Ana Maria já estava acostumada com os ensaios de encontros, mas foi surpreendida com a ligação de Rodolfo no dia seguinte. Sentiu a insegurança própria diante do desconhecido. Aceitou o convite com algumas reticências. Um jantar num restaurante aconchegante, vinho e palavras esculpidas no que de mais raro existe na literatura. O cenário perfeito para representação das fantasias, as palavras perfeitas para a construção de um roteiro romântico, os personagens escolhidos numa multidão de desencontrados...
Algumas noites foram suficientes para as juras de amor eterno.  O projeto amoroso ganhava força nas palavras convincentes de Rodolfo. Casamento, filhos, casa no campo, viagens paradisíacas... Ana Maria acreditou no verdadeiro encontro e se desfez de algumas defesas. Apresentou os filhos, mostrou suas fragilidades, assumiu a relação para a família e amigos, afirmou a convicção do enlace na precipitada paixão.
Rodolfo começou a conviver na casa de Ana Maria e a participar dos almoços de família aos domingos. Todos foram envolvidos por seu carisma e sensibilidade. Era certo “Ana Maria havia encontrado o companheiro perfeito.”
O conto de fadas, abruptamente, amadureceu numa narrativa com capítulos imprevisíveis: Rodolfo começou a interferir na relação de Ana Maria com os filhos; os pais de Ana Maria se afastaram assustados com alguns rompantes que presenciaram; Ana Maria deixou de freqüentar os lugares de costume... Sentia receio da instabilidade do companheiro, mas tentava se convencer da sinceridade dos seus sentimentos.  Necessitava crer que o compromisso amoroso era possível...
As juras de amor duelavam com o fel das palavras. As tantas acusações traçaram um perfil de mulher doente com emoções exasperadas. Ana Maria não conseguia se reconhecer nos sentimentos retalhados e se reencontrar com o homem que conhecera.
Sentia pena da carência de Rodolfo, sentia medo de sua agressividade... Vivia dividida entre as desculpas para os amigos e familiares e a necessidade de acreditar no resgate do amante dos primeiros momentos. Os conflitos se tornaram constantes. Desencontros e desconfianças. Frustrações eram escondidas nos ardentes encontros sexuais.
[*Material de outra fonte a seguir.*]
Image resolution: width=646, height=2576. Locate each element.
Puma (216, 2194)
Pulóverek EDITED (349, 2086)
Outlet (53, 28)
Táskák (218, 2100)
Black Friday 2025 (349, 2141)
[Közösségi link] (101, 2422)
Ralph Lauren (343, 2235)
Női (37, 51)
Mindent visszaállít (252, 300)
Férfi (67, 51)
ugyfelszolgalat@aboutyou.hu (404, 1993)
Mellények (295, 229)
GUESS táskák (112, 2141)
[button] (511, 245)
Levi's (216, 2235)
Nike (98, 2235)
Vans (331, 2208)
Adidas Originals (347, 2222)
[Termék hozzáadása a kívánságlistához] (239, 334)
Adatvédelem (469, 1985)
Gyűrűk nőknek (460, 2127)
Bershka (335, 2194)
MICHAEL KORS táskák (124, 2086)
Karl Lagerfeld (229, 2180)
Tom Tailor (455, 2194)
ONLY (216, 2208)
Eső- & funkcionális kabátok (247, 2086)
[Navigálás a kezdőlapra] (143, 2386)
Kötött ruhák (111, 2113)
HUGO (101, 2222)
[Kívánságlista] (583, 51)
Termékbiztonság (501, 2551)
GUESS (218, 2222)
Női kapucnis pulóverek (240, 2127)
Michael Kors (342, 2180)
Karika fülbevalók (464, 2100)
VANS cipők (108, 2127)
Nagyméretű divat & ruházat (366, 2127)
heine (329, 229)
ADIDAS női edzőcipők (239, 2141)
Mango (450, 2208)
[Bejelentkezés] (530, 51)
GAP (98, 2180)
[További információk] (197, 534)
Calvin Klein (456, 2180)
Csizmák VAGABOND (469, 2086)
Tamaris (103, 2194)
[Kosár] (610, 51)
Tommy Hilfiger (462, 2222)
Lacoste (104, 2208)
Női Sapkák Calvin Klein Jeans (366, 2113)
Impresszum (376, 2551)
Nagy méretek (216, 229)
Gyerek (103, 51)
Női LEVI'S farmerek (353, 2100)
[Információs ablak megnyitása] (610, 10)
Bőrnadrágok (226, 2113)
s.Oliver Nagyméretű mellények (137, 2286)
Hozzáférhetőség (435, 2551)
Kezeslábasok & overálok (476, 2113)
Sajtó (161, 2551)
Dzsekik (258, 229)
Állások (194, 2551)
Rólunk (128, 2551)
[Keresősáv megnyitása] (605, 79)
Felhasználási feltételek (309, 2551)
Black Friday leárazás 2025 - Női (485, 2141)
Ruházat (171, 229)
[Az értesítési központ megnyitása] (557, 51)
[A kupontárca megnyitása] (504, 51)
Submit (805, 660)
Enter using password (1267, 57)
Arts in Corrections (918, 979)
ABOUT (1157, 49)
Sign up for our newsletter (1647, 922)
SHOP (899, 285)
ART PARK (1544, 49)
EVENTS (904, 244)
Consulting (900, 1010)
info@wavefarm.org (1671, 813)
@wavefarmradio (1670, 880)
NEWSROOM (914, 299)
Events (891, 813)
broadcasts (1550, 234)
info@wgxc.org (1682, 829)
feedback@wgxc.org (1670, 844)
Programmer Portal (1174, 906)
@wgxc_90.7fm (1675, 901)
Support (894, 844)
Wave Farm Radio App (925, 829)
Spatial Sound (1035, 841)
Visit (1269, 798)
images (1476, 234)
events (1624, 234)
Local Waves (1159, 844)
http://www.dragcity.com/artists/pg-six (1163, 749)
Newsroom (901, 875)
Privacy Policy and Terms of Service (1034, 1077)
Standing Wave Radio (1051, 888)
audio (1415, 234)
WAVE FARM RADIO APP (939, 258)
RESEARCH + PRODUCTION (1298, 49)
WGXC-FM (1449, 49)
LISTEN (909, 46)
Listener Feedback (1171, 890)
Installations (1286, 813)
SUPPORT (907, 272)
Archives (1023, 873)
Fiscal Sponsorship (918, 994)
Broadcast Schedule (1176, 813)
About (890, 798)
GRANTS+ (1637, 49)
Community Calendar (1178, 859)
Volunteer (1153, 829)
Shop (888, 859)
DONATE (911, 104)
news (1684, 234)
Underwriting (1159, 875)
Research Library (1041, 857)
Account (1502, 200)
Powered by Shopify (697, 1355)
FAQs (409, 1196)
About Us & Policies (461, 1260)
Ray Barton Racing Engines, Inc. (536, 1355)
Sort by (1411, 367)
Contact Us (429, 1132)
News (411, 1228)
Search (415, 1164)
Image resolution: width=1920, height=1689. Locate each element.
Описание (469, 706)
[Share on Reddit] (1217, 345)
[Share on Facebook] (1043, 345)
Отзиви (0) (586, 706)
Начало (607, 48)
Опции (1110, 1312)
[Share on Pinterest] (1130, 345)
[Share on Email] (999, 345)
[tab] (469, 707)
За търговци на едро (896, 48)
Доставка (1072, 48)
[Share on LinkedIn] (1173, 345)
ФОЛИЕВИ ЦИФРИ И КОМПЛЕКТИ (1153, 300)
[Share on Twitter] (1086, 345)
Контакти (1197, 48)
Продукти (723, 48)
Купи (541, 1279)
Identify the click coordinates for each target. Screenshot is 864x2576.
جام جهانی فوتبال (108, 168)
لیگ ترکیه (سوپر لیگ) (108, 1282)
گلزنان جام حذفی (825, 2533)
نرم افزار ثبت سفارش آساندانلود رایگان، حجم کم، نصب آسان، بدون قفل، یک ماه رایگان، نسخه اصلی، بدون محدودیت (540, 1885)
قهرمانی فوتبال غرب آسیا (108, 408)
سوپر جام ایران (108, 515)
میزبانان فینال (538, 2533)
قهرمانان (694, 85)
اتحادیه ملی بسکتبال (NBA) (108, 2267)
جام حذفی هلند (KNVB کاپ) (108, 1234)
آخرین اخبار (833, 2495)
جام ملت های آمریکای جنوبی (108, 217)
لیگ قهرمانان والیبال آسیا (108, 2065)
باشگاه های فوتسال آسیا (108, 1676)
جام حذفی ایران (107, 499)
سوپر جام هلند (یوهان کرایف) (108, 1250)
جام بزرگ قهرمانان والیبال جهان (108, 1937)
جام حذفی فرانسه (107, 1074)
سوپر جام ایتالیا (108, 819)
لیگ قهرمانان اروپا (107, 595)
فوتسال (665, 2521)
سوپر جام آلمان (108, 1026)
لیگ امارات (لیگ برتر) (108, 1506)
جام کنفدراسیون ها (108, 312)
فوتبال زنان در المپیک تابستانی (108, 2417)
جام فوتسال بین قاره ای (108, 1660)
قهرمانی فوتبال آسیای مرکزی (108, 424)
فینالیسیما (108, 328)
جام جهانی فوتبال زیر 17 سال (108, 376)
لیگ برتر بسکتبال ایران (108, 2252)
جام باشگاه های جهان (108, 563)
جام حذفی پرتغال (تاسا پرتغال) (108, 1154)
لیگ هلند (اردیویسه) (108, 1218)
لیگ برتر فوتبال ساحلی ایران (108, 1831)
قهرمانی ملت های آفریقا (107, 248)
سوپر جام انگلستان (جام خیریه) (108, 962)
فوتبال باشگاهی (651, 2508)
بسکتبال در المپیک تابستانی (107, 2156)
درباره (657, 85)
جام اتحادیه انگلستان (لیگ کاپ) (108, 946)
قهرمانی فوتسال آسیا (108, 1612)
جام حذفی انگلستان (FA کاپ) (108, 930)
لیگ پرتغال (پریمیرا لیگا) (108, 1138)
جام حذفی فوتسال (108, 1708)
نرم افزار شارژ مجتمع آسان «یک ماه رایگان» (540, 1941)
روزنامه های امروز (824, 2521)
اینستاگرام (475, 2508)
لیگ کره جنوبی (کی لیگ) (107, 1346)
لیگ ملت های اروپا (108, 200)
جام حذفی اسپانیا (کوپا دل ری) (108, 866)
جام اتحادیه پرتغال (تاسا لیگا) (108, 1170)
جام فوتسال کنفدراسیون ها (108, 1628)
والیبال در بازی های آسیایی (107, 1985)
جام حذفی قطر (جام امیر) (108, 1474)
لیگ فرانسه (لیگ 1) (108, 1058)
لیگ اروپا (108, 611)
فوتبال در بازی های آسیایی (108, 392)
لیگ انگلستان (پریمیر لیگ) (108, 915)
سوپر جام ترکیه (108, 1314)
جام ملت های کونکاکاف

Rodolfo e Ana Maria adoeciam com a falta de respeito e carinho, mas insistiam em não perceber a ausência de amor.
O projeto amoroso foi emoldurado nos grandes silêncios. Não havia espaço para verdades individuais, as palavras foram escondidas nos olhares dispersos... As conversas cotidianas e a grande vergonha não declarada dos outros, aos poucos, foram incorporadas nos gestos da mulher fragilizada. Seu desempenho como profissional começou a ser questionado. Como uma administradora não conseguia gerenciar sua vida pessoal?
O sorriso de Ana Maria apagou e ela se encarcerou, refém de suas carências e medos.
Ela tentou se afastar, buscar o que pressentia ter perdido. Viajou, mudou o caminho rotineiro, não atendia o telefone, mas Rodolfo sempre aparecia depois de alguns períodos de distanciamento. Surgia abatido e com promessas de mudanças e discursos renovados.
Um dia, como se alertada de um diagnóstico de uma grave doença, Ana Maria percebeu que sua sanidade estava por um fio e que restava apenas a possibilidade de abortar o projeto amoroso e matar as esperanças com a cicatriz de uma desilusão.
Refugiou-se em seu mundo interior e tentou se reencontrar. Já estava irremediavelmente mudada, mas ainda havia possibilidade de recomeço, resgatando a auto-estima.
Alguns dias de silêncio. Ana Maria retornou aos trajetos cotidianos e viu de longe Rodolfo com o olhar manso e os gestos sedutores conversando com uma conhecida. Distante, assistiu à performance de Rodolfo com indiferença. Não sentia nada, talvez um pouco de pena de si própria. O mesmo olhar prometia as mesmas juras de amor. O cenário se abriu em uma nova perspectiva: a representação do projeto amoroso continuava com uma nova personagem.
Os passos se tornaram leves e sombreados com um sorriso esquecido. Não poderia apagar a história, os sonhos e as cicatrizes gravadas em sua alma, mas sentiu indiferença pelo passado. Compreendeu que algumas vezes viveu palavras que realmente não sentiu, jurou a eternidade quando só tinha o presente, também ludibriou e magoou os outros.
A autoria do estelionato emocional não tem um perfil definido. A prática do delito independe de sexo, idade ou nível social. Não há inocentes. São tantas as armadilhas e tantas as desculpas... O artifício mais poderoso é a esperança depositada no outro sem garantias do resgate do projeto pessoal íntegro.
Ana Maria...


ESTRICNINA


Abro o jornal de quinta-feira (15/03/2007) e passo os olhos pelas manchetes. O título “Mulher morre após fazer pacto de morte com o namorado” me chama atenção e inconscientemente traço um paralelo com a obra do dramaturgo William Shakespeare: Romeu e Julieta. Imagino dois jovens descobrindo o amor, lutando contra as intempéries cotidianas... O romantismo à beira do desespero e a morte como o desfecho da trama. Percorro o artigo e, logo nas primeiras informações, desfaço as analogias poéticas e ergo as cruéis realidades da modernidade.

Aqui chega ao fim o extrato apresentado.